───── SOURCE MATERIAL

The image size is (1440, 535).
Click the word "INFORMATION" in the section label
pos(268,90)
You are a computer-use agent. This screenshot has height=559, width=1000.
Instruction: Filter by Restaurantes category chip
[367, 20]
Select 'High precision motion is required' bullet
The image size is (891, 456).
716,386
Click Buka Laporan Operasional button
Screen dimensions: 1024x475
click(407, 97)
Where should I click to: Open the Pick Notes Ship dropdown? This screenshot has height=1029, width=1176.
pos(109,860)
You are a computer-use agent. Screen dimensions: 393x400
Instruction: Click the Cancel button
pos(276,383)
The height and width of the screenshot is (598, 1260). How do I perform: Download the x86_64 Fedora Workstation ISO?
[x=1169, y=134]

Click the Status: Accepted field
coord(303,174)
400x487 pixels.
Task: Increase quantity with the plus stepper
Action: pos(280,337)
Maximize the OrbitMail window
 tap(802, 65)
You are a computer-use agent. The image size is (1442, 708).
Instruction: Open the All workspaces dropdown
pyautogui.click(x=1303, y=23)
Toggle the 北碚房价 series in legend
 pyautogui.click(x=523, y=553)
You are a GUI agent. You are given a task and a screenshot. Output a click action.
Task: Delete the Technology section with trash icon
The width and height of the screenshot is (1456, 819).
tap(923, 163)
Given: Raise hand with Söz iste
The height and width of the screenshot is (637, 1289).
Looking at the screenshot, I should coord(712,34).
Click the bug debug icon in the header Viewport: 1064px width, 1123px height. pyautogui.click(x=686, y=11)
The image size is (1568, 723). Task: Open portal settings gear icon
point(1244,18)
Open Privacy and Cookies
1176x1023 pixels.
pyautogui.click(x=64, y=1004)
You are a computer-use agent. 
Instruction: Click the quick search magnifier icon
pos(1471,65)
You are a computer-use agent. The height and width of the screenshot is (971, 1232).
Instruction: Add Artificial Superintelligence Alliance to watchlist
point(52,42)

──────────

- [WHAT IS NEEDED]: Retype every line of the material above without any changes.

- [OUTPUT FOR THIS TASK]:
The image size is (1440, 535).
Click the word "INFORMATION" in the section label
pos(268,90)
You are a computer-use agent. This screenshot has height=559, width=1000.
Instruction: Filter by Restaurantes category chip
[367, 20]
Select 'High precision motion is required' bullet
The image size is (891, 456).
716,386
Click Buka Laporan Operasional button
Screen dimensions: 1024x475
click(407, 97)
Where should I click to: Open the Pick Notes Ship dropdown? This screenshot has height=1029, width=1176.
pos(109,860)
You are a computer-use agent. Screen dimensions: 393x400
Instruction: Click the Cancel button
pos(276,383)
The height and width of the screenshot is (598, 1260). How do I perform: Download the x86_64 Fedora Workstation ISO?
[x=1169, y=134]

Click the Status: Accepted field
coord(303,174)
400x487 pixels.
Task: Increase quantity with the plus stepper
Action: pos(280,337)
Maximize the OrbitMail window
 tap(802, 65)
You are a computer-use agent. The image size is (1442, 708).
Instruction: Open the All workspaces dropdown
pyautogui.click(x=1303, y=23)
Toggle the 北碚房价 series in legend
 pyautogui.click(x=523, y=553)
You are a GUI agent. You are given a task and a screenshot. Output a click action.
Task: Delete the Technology section with trash icon
The width and height of the screenshot is (1456, 819).
tap(923, 163)
Given: Raise hand with Söz iste
The height and width of the screenshot is (637, 1289).
Looking at the screenshot, I should coord(712,34).
Click the bug debug icon in the header Viewport: 1064px width, 1123px height. pyautogui.click(x=686, y=11)
The image size is (1568, 723). Task: Open portal settings gear icon
point(1244,18)
Open Privacy and Cookies
1176x1023 pixels.
pyautogui.click(x=64, y=1004)
You are a computer-use agent. 
Instruction: Click the quick search magnifier icon
pos(1471,65)
You are a computer-use agent. The height and width of the screenshot is (971, 1232).
Instruction: Add Artificial Superintelligence Alliance to watchlist
point(52,42)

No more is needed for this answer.